Iron-engineered mesoporous biocarbon composite and its adsorption, activation, and regeneration approach for removal of paracetamol in water

Three-dimensional multi-porous Iron Oxide/carbon (Fe2O3/C) composites derived from tamarind shell biomass were synthesized by a single-step co-pyrolysis technique and utilized for Paracetamol (PAC) dismissal in the combined adsorption, and advanced oxidation such as electrochemical regeneration techniques.

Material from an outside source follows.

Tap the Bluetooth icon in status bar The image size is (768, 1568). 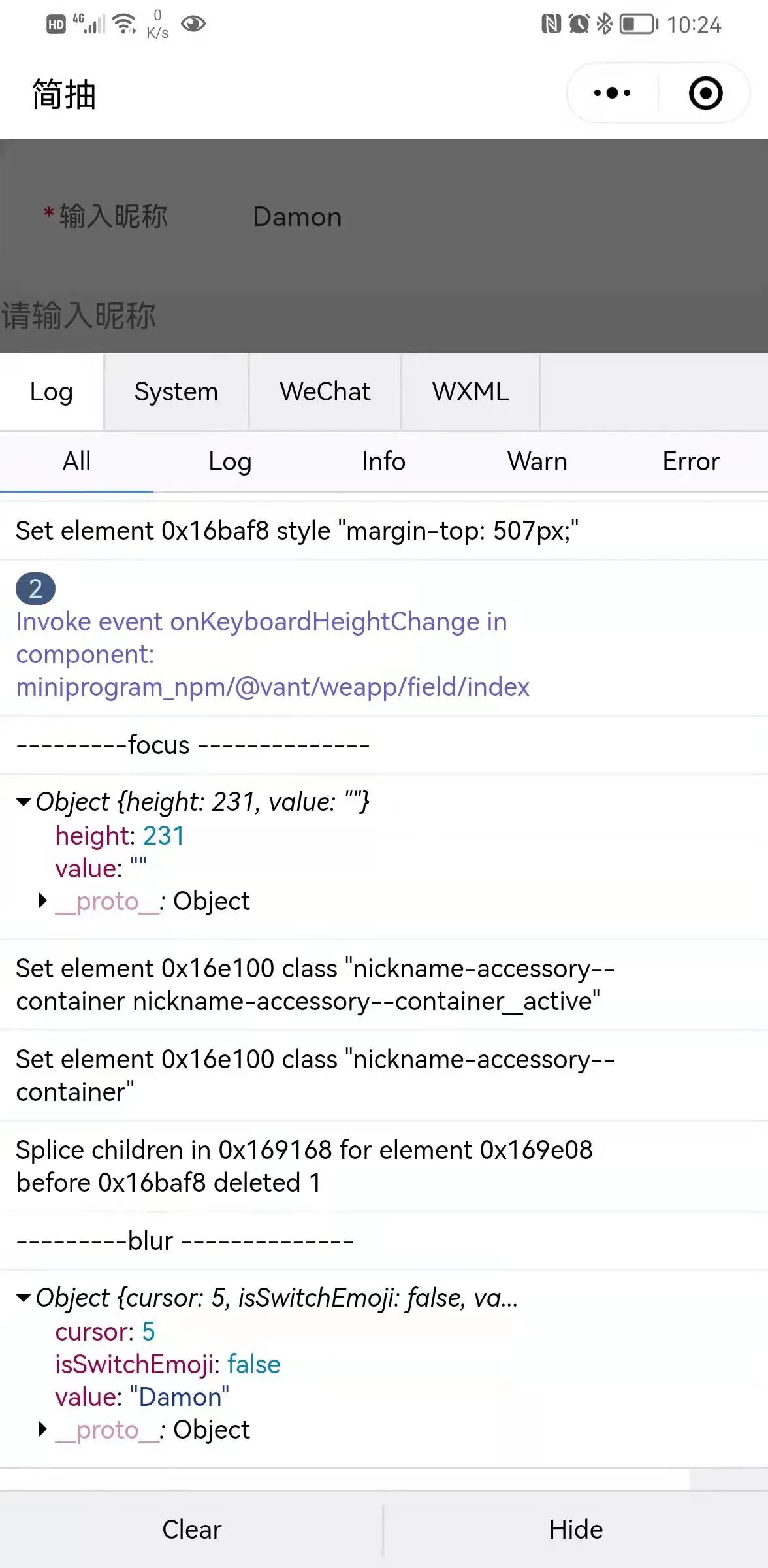pos(604,24)
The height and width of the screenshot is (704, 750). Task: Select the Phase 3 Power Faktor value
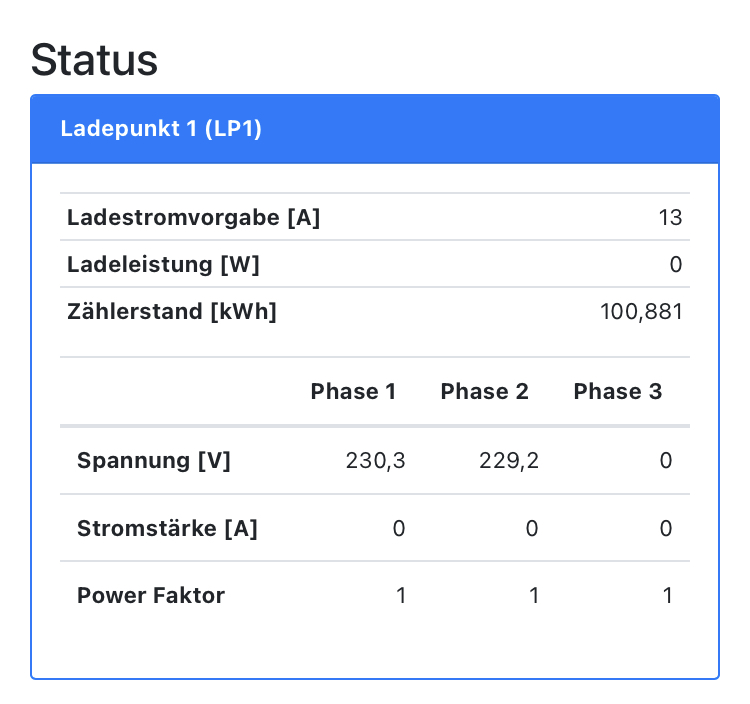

The Fe2O3/C composites were prepared by different pyrolysis temperatures, and named as TS750 (without Fe2O3at 750 °C), MTS450 BCs (Low-450 °C), MTS600 BCs (Moderate-600 °C) and MTS750 BCs (high-750 °C), respectively. As-prepared Fe2O3/C composite was characterized by FE-SEM, XRD, BET, and XPS analysis. The specific surface area and the spatial interaction between the interlayers of Fe2O3 and C were significantly improved by increasing the pyrolysis temperatures from 450 to 750 °C, which improved the adsorption capacity of Fe2O3/C composites in terms of higher rate constants and chemisorption kinetics. The Pseudo-second-order kinetics model fitted in the adsorption test results of Fe2O3/C composites with the highest correlation co-efficiency. The Langmuir-isotherms model fitted in the adsorption test of the TS750 and MTS450 BCs. The Freundlich isotherms model is more fit with MTS600 and MTS750 BCs. Based on the isotherm results, the MTS750 BCs achieved 46.9 mg/g of maximum PAC adsorption capacity. The optimized MTS750 composites could be completely recovered by using an advanced electrochemical oxidation regeneration approach within 180 min. Also, with the adsorption and recovery process, the TOC removal rate improved to ∼79.4%. After the 6th cycle electrochemical oxidation process, the obtained results of the re-adsorption test showed the stabile adsorption activity of the sorbent material. The data outcomes herein propose that this type of combined adsorption and electrochemical approach will be useful in commercial water treatment plants.